Approximately 158,500 tonnes of household and commercial solid food waste was collected and processed in 2017, compared with 111,500 in 2013.

Food waste that ends up in landfill rots and produces methane gas, one of the most damaging greenhouse gases driving climate change.

The Scottish government has pledged to reduce emissions to net-zero by 2045.

The additional increase in food waste sent for recycling (47,000 tonnes) has prevented the release of 41,500 tonnes of carbon dioxide equivalent being released into the atmosphere, according to ZWS, a government-funded body.

It says the figure is the equivalent of taking 22,004 cars off the road in the UK for a year or driving around the world 5,829 times.

The findings came from the Scottish anaerobic digestion (AD) and biogas sector survey 2017, as well as the Scottish composting sector survey 2017.

Producing electricity, heat and gas from food waste through AD allows the energy stored in food, that would otherwise be sent to landfill or incinerated, to be captured and broken down into biofuels.

'A shared, national endeavour'

Iain Gulland, chief executive of Zero Waste Scotland, said the recycling of more food waste into sustainable energy was "an incredible achievement" and "welcome news for Scotland's economy and for the planet".

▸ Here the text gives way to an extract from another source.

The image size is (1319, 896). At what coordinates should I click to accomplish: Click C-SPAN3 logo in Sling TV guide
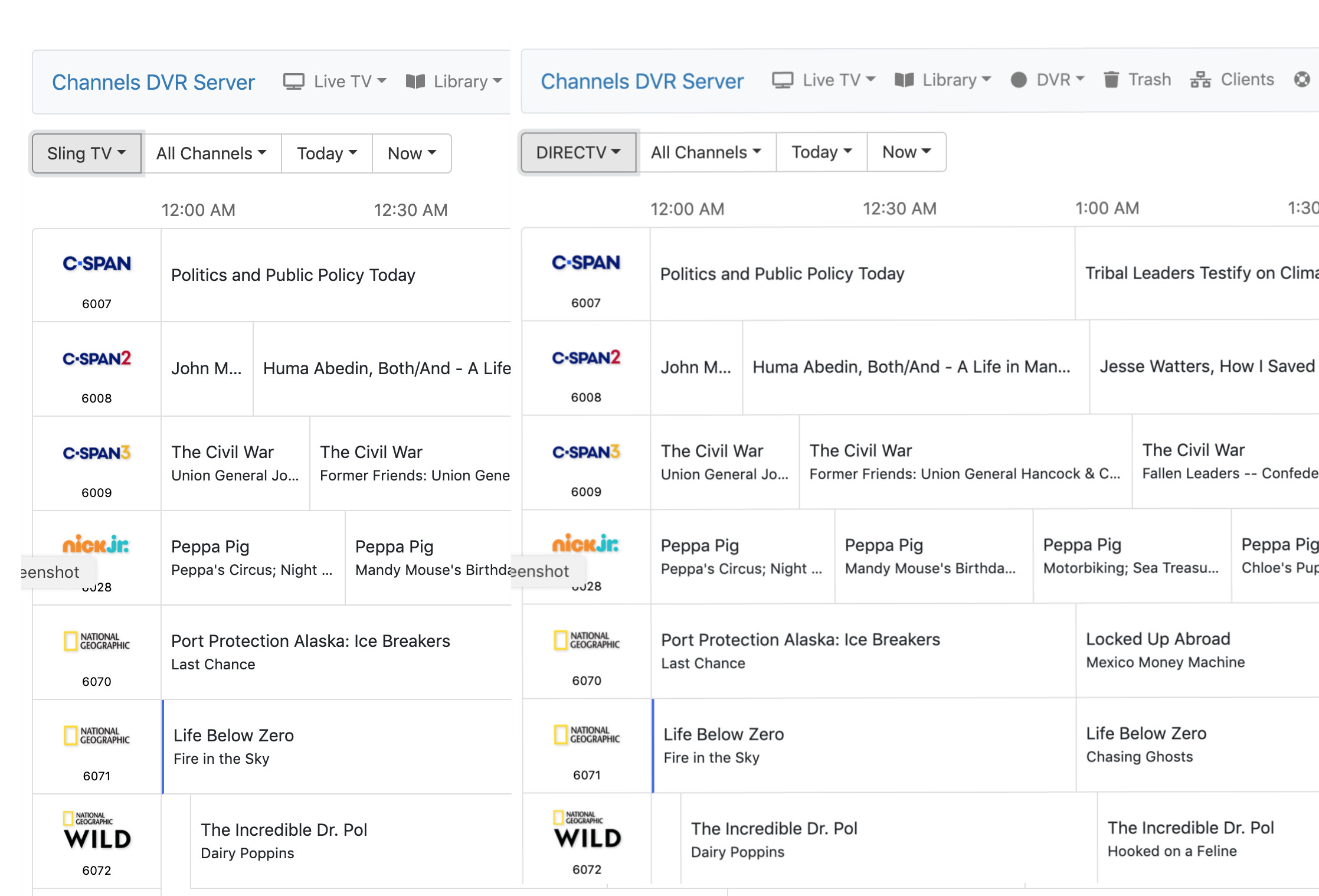click(97, 453)
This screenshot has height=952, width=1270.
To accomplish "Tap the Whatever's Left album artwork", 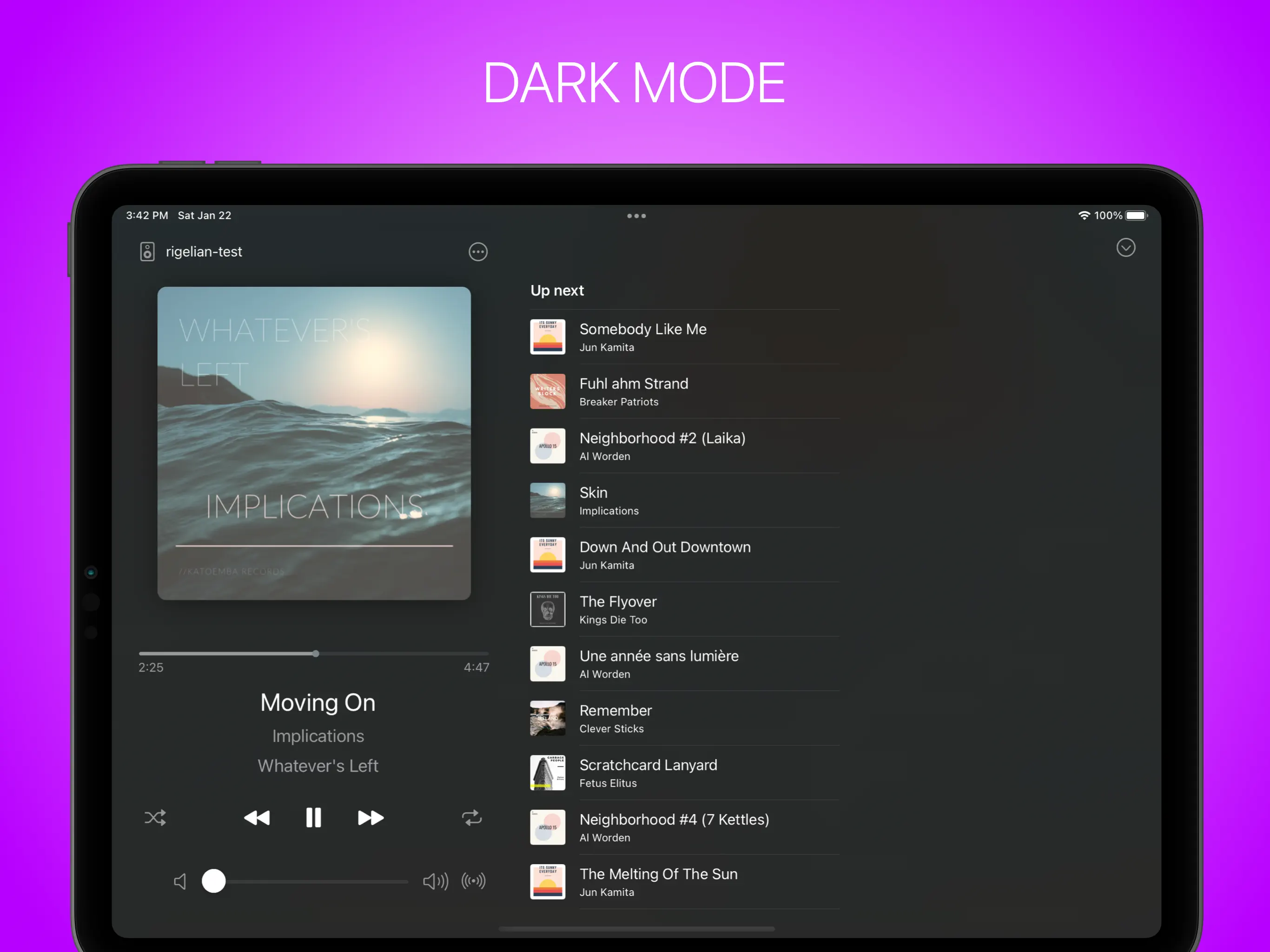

"Of course, some food waste is inevitable - we can't escape waste of items like fruit and vegetable peel," he added.

"This result is fantastic, but think of all the energy that can be produced from the rest of our unavoidable food waste.

"We are living through a climate emergency and individuals can have a great impact without even leaving the kitchen by simply using their food waste caddy."

Since 2016, Scottish businesses producing more than 5kg of food waste per week have been required to present food waste separately for collection, while ZWS says 80% of Scottish households now have access to food waste recycling.

Environment secretary Roseanna Cunningham added: "Scotland's response to the global climate emergency must be a shared, national endeavour.

"We all need to do our bit to safeguard the planet for future generations - and reducing and recycling food waste is an easy but important way to do just this."